What I would suggest is to show a popup, with a name for the new collection, which I think is good to encourage users to set immediately. And then some options, possibly:

  • Link Collection to Scene (default to enabled)
  • Move Objects into Collection (default to enabled, only active when the above option is enabled)

It can be done as operator options in the redo panel, but I think a blocking popup is better for this case.

Hans Goudey (HooglyBoogly) planned changes to this revision.Feb 24 2021, 5:42 PM

Okay, I'll work on making this an operator option, at least for the operator controlled by the ctrl-G .

I noticed I said something wrong in my comment above.
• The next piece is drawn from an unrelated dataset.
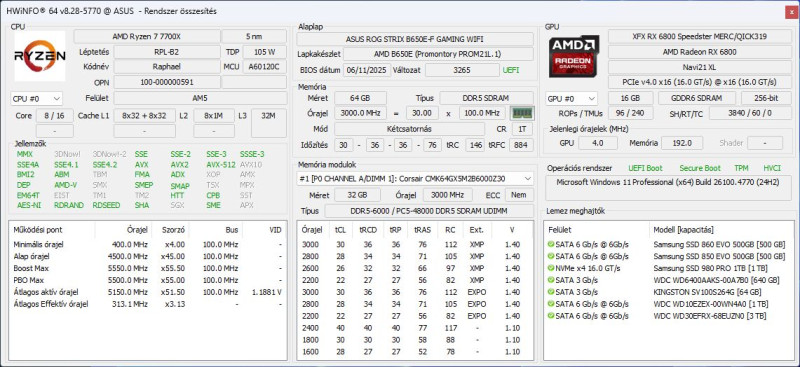Click the Órajel column header in timing table

(x=313, y=230)
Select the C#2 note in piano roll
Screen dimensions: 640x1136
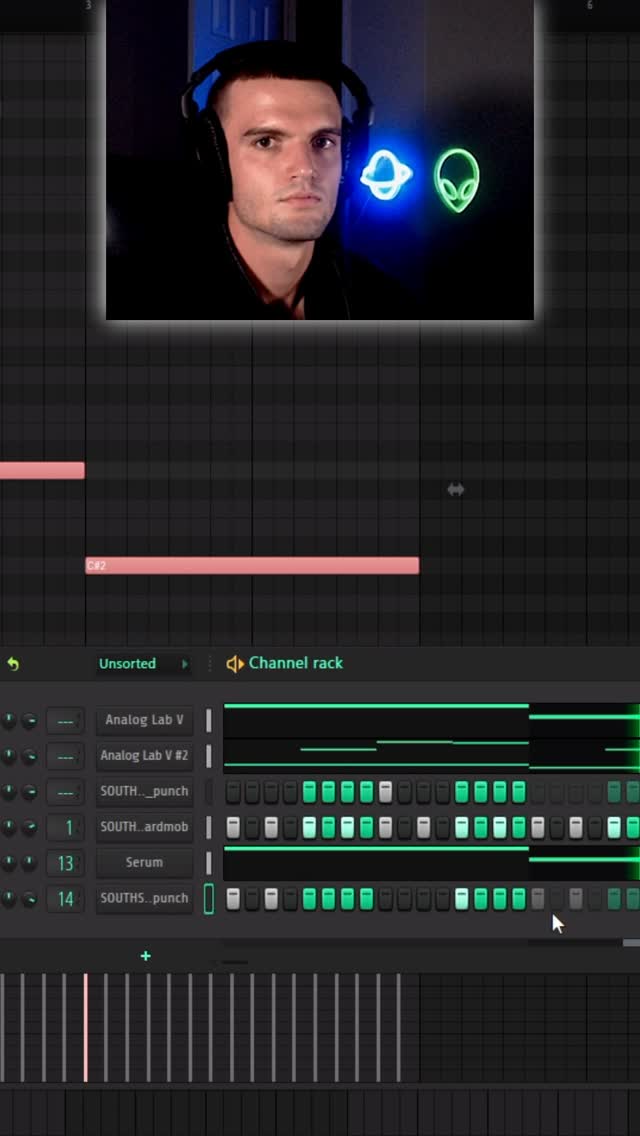[x=252, y=566]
In the first sentence it should say "this should probably move the objects to a new collection". That's the consensus from the UI module as far as I remember, and the rest of my comment tries to justify that. So yes, I agree with Brecht's points.

Mockup of the blocking popup based on Brecht's suggestions (and a friendly nudge for this to be tackled for the LTS :)

When pressing Ctrl+G, the user is prompted with the following dialog:

  • The name field should be in focus, so the user can start typing the new collection name right away.
  • The button to confirm should be the default action so the user can hit Enter to quickly accept and dismiss the dialog.

The experience would be:

  • Ctrl+G, type the new collection name
  • Hit Enter once to accept the name
  • Hit Enter again to accept the dialog

Optional: The operator could have a confirm option, so advanced users can disable the prompt by editing the keymap.

(I know in reality the confirm button would be OK and there'd be no way to cancel other than moving the mouse away, but I'm adding this for completeness).